Saved data entries
--
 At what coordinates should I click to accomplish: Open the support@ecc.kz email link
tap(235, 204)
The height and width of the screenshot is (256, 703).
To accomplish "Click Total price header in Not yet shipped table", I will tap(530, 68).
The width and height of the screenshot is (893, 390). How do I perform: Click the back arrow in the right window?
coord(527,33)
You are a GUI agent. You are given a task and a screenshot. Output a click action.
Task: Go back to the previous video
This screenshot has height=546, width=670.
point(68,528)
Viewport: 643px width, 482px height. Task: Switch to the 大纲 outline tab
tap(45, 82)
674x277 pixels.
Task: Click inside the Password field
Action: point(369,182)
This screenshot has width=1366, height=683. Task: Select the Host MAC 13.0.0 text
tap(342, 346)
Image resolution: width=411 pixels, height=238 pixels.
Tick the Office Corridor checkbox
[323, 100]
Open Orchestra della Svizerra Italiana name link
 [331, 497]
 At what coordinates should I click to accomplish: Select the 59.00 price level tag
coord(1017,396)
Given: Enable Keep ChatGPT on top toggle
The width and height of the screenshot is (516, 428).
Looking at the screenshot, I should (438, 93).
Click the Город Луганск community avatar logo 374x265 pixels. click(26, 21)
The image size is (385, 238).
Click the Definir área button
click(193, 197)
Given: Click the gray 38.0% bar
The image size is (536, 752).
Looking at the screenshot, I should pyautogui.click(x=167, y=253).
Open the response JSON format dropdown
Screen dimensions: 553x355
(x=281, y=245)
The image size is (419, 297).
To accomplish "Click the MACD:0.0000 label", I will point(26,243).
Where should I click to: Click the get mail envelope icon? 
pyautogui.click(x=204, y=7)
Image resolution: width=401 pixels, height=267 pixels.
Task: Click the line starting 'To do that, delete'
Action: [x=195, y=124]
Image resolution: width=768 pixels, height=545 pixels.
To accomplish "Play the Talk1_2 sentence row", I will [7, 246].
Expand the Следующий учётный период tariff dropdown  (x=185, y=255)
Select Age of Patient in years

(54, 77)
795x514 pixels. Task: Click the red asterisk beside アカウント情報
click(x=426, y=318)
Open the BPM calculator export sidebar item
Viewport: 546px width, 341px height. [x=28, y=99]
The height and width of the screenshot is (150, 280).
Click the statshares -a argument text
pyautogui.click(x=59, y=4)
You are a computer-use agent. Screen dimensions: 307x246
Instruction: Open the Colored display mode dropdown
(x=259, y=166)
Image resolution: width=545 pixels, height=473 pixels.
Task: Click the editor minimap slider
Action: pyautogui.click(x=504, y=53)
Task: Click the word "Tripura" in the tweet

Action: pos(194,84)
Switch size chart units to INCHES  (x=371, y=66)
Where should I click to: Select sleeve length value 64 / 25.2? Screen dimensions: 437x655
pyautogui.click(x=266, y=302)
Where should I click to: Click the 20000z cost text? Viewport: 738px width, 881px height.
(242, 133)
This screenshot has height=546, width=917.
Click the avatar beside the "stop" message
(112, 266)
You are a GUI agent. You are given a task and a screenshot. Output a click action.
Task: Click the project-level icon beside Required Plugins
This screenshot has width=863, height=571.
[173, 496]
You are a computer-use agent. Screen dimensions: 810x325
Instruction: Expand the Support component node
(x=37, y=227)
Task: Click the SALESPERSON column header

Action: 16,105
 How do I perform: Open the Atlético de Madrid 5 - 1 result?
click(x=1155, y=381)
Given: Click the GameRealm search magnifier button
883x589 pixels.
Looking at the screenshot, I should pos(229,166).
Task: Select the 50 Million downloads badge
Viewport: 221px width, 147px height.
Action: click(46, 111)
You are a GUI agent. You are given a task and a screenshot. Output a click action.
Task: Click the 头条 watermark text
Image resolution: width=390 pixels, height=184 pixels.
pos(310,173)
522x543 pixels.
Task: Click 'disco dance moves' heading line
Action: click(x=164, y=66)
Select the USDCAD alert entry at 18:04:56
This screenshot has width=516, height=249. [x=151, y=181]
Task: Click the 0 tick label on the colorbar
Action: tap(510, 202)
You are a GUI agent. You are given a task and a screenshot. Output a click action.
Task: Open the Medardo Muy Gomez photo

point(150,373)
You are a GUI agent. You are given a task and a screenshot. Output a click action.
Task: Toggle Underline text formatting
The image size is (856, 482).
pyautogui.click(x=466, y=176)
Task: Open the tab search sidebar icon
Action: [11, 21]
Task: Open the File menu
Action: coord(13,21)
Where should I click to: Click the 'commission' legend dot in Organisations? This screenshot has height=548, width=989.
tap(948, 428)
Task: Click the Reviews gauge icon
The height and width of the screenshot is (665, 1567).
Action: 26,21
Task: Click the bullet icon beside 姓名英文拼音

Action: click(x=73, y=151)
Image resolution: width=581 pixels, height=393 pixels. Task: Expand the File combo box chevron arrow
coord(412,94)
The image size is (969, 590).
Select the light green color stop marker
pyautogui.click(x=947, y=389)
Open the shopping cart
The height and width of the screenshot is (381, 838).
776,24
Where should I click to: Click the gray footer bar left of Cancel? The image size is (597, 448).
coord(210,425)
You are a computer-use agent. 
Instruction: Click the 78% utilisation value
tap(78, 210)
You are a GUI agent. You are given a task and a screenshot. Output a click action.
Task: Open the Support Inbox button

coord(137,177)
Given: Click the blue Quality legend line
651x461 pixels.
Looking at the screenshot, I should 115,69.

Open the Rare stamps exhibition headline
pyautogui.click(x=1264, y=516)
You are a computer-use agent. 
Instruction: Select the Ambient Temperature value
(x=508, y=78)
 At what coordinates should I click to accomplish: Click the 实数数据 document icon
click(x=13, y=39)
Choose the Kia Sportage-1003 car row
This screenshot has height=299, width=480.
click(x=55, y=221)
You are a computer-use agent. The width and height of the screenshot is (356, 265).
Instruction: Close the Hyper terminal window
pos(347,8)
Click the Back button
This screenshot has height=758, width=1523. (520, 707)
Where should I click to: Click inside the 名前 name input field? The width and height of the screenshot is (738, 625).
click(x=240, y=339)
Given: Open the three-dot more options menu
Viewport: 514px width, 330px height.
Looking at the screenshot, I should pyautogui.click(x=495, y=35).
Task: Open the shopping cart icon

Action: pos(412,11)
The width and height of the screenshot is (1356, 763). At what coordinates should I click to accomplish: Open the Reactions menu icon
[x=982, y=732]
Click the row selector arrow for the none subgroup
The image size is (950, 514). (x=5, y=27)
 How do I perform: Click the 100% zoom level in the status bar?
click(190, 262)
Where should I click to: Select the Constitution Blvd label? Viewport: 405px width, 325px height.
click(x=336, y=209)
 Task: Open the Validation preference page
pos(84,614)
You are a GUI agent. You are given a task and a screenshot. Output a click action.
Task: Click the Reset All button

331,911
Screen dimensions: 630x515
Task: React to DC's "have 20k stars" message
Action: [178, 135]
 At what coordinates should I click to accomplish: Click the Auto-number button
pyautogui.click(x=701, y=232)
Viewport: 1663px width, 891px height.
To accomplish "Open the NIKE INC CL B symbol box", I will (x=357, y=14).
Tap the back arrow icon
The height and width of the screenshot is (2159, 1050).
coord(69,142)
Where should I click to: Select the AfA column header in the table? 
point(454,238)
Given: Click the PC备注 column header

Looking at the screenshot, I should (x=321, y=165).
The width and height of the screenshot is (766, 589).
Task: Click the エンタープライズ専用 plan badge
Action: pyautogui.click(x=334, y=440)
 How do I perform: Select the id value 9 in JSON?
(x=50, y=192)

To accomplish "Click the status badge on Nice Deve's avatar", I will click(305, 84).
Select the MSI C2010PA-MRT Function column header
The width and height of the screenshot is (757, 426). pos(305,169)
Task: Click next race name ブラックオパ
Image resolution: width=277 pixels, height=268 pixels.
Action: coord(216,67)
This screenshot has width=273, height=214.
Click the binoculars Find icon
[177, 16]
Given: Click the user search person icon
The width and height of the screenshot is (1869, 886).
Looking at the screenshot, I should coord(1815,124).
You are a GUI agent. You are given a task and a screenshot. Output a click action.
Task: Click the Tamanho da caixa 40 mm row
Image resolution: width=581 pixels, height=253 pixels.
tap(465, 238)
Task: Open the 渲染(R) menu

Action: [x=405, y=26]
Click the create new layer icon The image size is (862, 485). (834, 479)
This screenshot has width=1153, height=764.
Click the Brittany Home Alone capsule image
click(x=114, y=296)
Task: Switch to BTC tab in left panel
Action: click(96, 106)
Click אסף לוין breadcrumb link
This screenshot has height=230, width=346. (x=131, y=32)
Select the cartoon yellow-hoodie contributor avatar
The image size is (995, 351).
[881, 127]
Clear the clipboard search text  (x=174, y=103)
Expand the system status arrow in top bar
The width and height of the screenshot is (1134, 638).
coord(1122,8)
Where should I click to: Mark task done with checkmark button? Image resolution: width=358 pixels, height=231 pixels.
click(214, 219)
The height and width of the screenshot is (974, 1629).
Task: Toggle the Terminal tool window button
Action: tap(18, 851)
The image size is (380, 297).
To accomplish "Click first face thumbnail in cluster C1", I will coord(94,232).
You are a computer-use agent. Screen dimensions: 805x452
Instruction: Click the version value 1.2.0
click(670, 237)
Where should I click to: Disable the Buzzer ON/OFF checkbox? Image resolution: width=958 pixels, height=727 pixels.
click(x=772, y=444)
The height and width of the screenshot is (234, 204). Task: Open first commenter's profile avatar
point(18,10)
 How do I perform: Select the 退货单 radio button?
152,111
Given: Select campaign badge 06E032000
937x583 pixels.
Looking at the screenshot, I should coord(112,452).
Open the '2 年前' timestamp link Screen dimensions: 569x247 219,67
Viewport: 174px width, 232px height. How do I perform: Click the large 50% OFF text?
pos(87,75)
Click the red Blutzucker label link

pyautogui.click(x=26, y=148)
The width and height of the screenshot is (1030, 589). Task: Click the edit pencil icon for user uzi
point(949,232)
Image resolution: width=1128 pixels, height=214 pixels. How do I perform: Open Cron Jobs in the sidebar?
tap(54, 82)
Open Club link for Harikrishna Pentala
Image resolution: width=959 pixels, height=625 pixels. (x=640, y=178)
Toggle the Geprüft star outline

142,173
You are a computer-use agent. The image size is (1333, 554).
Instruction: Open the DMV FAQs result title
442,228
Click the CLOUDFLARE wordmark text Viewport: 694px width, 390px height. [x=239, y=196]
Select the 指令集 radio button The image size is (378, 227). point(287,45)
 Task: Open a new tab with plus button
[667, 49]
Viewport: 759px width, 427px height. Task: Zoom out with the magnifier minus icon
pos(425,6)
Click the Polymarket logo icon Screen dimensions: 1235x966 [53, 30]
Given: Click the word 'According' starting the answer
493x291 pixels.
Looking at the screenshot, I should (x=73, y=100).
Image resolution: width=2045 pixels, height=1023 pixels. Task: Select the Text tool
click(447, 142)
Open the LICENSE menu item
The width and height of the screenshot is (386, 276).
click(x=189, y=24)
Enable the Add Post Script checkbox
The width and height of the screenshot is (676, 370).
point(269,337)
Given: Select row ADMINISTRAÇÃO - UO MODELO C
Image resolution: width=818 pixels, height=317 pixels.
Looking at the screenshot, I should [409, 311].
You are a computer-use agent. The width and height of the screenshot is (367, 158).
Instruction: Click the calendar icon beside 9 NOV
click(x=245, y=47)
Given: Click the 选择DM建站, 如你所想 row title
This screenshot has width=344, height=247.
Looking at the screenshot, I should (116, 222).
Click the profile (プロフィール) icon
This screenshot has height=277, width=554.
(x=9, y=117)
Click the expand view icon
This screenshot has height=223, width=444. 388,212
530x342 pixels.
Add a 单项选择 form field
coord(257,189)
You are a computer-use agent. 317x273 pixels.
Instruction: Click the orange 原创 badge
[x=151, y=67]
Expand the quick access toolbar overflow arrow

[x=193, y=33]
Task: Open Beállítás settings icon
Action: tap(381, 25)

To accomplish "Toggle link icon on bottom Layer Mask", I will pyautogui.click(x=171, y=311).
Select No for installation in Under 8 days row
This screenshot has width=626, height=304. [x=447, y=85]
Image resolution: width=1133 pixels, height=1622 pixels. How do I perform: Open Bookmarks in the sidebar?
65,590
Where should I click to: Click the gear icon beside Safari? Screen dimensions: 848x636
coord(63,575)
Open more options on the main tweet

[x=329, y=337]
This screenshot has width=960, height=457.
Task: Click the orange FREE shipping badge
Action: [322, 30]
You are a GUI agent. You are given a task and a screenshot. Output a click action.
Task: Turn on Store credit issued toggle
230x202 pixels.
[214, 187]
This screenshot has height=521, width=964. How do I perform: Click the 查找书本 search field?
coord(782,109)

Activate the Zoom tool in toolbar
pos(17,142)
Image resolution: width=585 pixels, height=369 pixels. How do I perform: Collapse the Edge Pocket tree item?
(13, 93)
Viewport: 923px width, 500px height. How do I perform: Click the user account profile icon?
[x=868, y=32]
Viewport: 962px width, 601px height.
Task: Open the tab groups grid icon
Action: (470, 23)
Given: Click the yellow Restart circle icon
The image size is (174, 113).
--
◆ Work task ◆
Only the lines from the start of the data to the line holding "The image size is (385, 238)." are wanted; return them exactly, both ends included.

◆ The completed task ◆
 At what coordinates should I click to accomplish: Open the support@ecc.kz email link
tap(235, 204)
The height and width of the screenshot is (256, 703).
To accomplish "Click Total price header in Not yet shipped table", I will tap(530, 68).
The width and height of the screenshot is (893, 390). How do I perform: Click the back arrow in the right window?
coord(527,33)
You are a GUI agent. You are given a task and a screenshot. Output a click action.
Task: Go back to the previous video
This screenshot has height=546, width=670.
point(68,528)
Viewport: 643px width, 482px height. Task: Switch to the 大纲 outline tab
tap(45, 82)
674x277 pixels.
Task: Click inside the Password field
Action: point(369,182)
This screenshot has width=1366, height=683. Task: Select the Host MAC 13.0.0 text
tap(342, 346)
Image resolution: width=411 pixels, height=238 pixels.
Tick the Office Corridor checkbox
[323, 100]
Open Orchestra della Svizerra Italiana name link
 [331, 497]
 At what coordinates should I click to accomplish: Select the 59.00 price level tag
coord(1017,396)
Given: Enable Keep ChatGPT on top toggle
The width and height of the screenshot is (516, 428).
Looking at the screenshot, I should (438, 93).
Click the Город Луганск community avatar logo 374x265 pixels. click(26, 21)
The image size is (385, 238).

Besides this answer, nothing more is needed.